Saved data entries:
= = = =

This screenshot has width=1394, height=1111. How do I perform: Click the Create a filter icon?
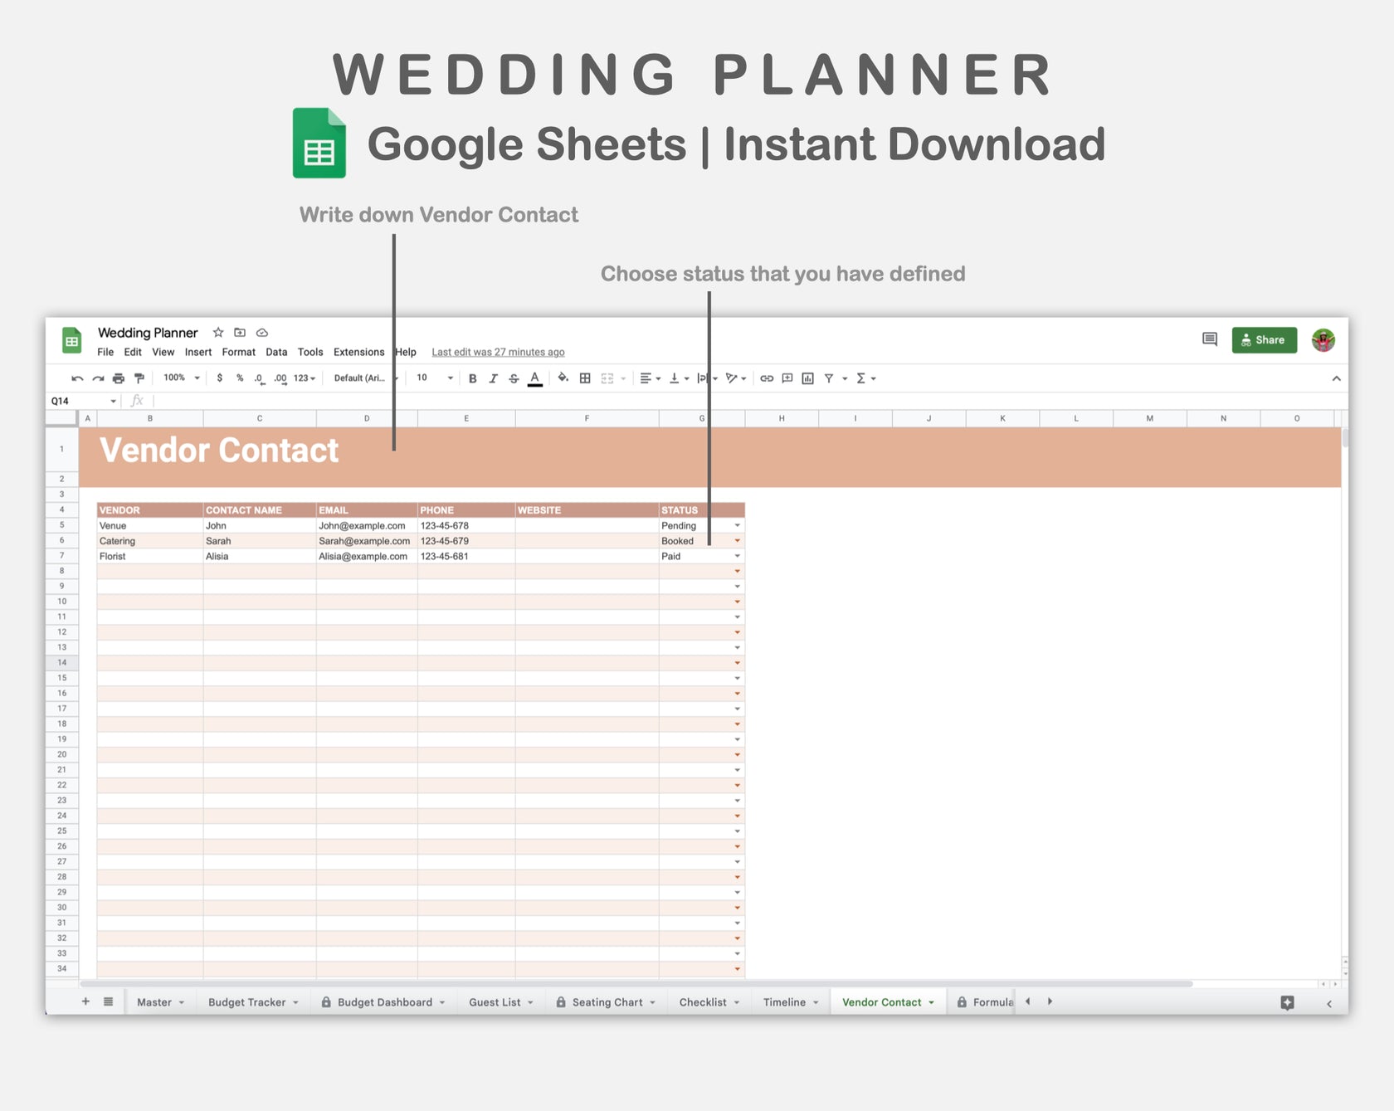pyautogui.click(x=829, y=378)
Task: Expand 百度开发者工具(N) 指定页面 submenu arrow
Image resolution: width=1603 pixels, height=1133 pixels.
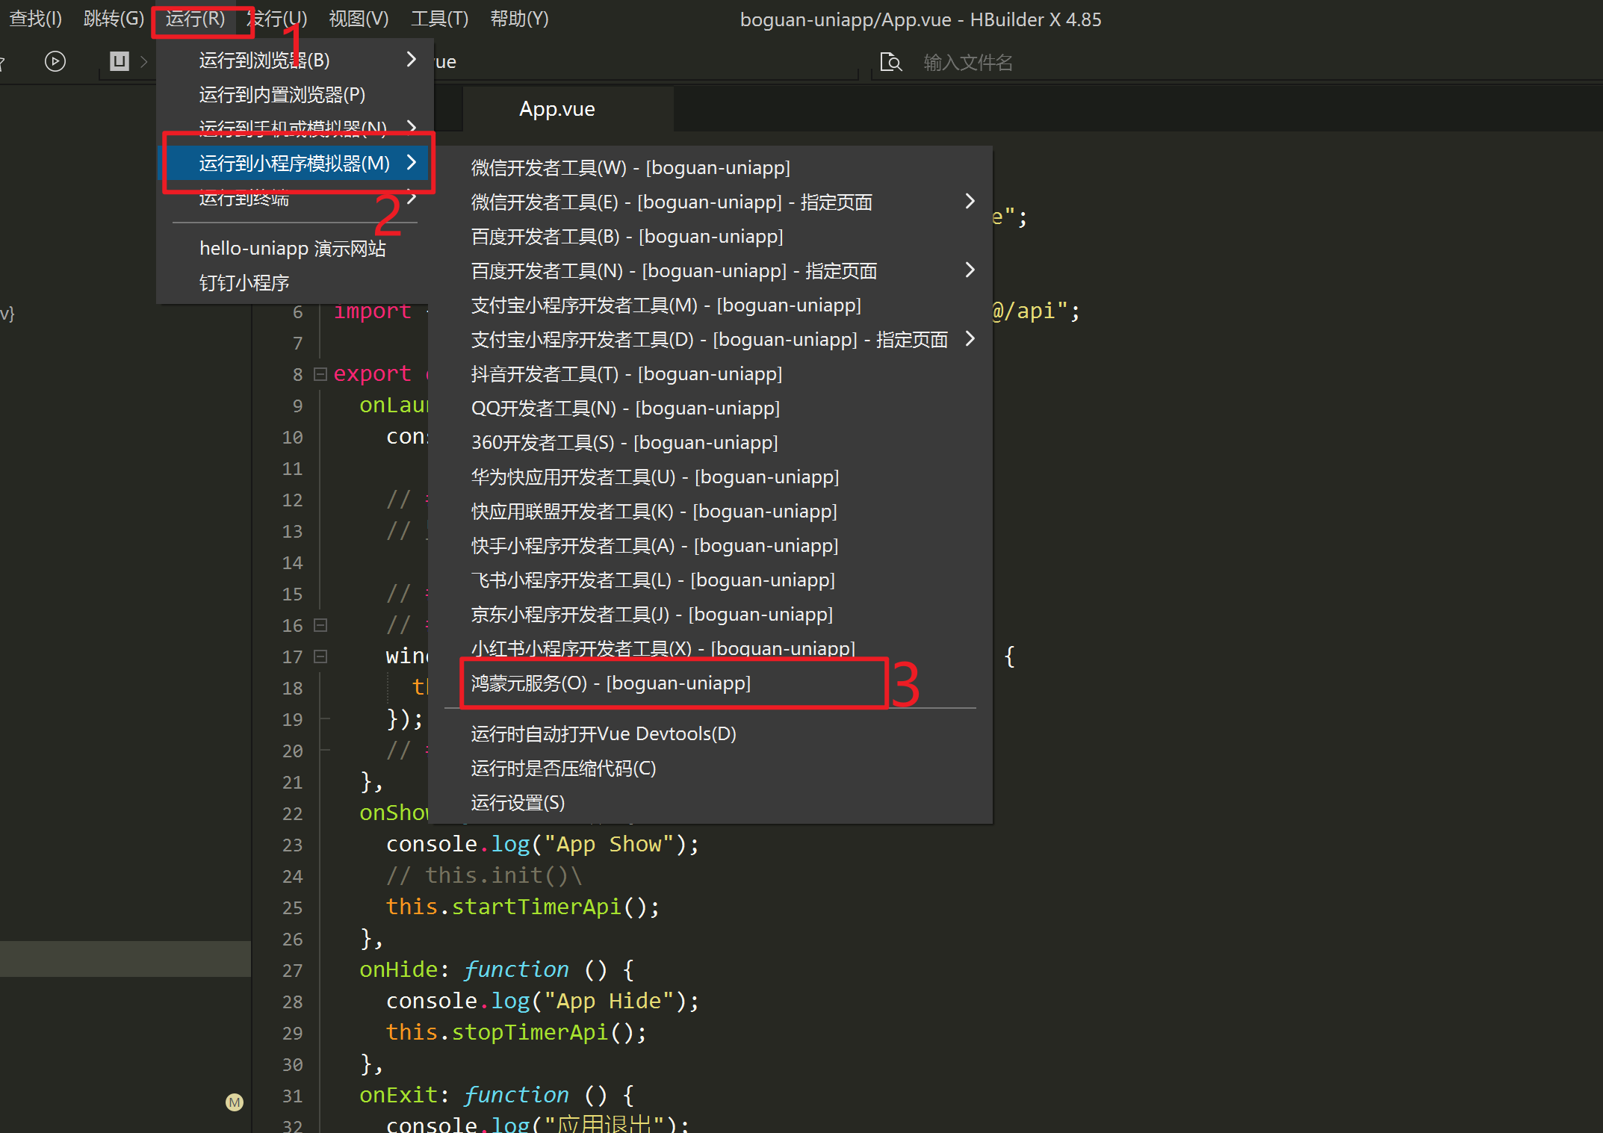Action: click(x=970, y=270)
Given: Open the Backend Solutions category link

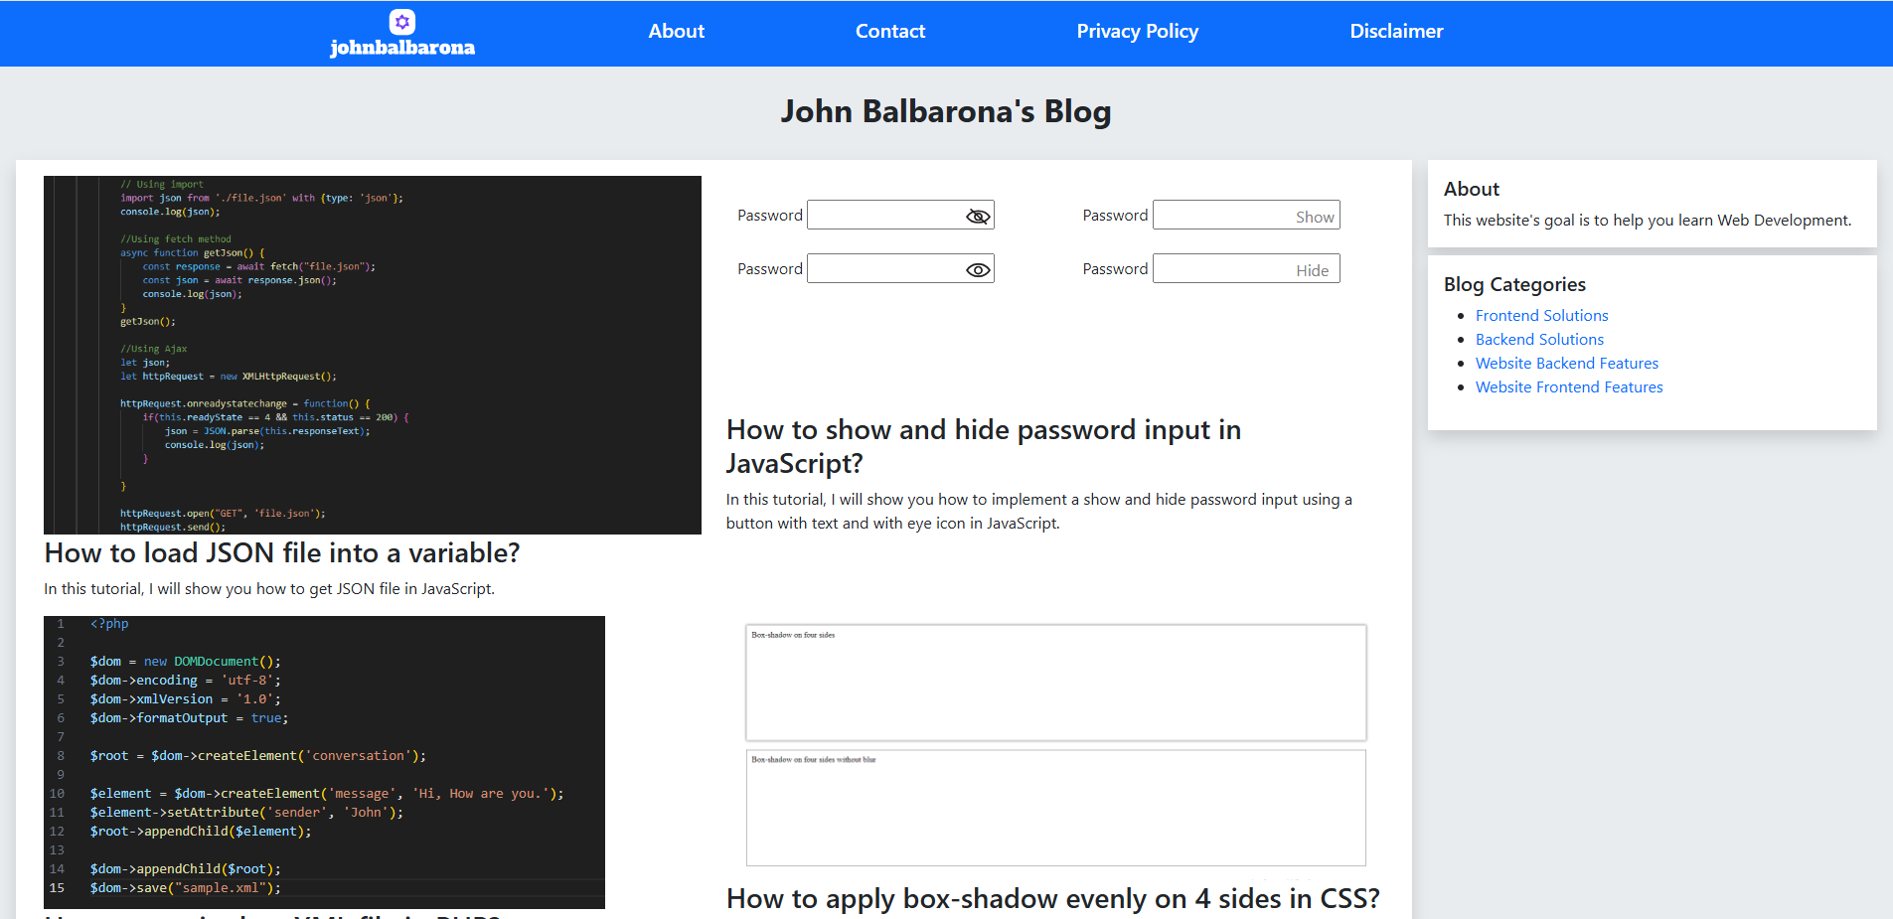Looking at the screenshot, I should coord(1539,339).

= = = =

◆ **Work to be completed**: Make an exact copy of the data above, pictures excluded.

◆ **Reply**:
This screenshot has width=1394, height=1111. How do I perform: Click the Create a filter icon?
pyautogui.click(x=829, y=378)
Task: Expand 百度开发者工具(N) 指定页面 submenu arrow
Image resolution: width=1603 pixels, height=1133 pixels.
Action: click(x=970, y=270)
Given: Open the Backend Solutions category link

Looking at the screenshot, I should coord(1539,339).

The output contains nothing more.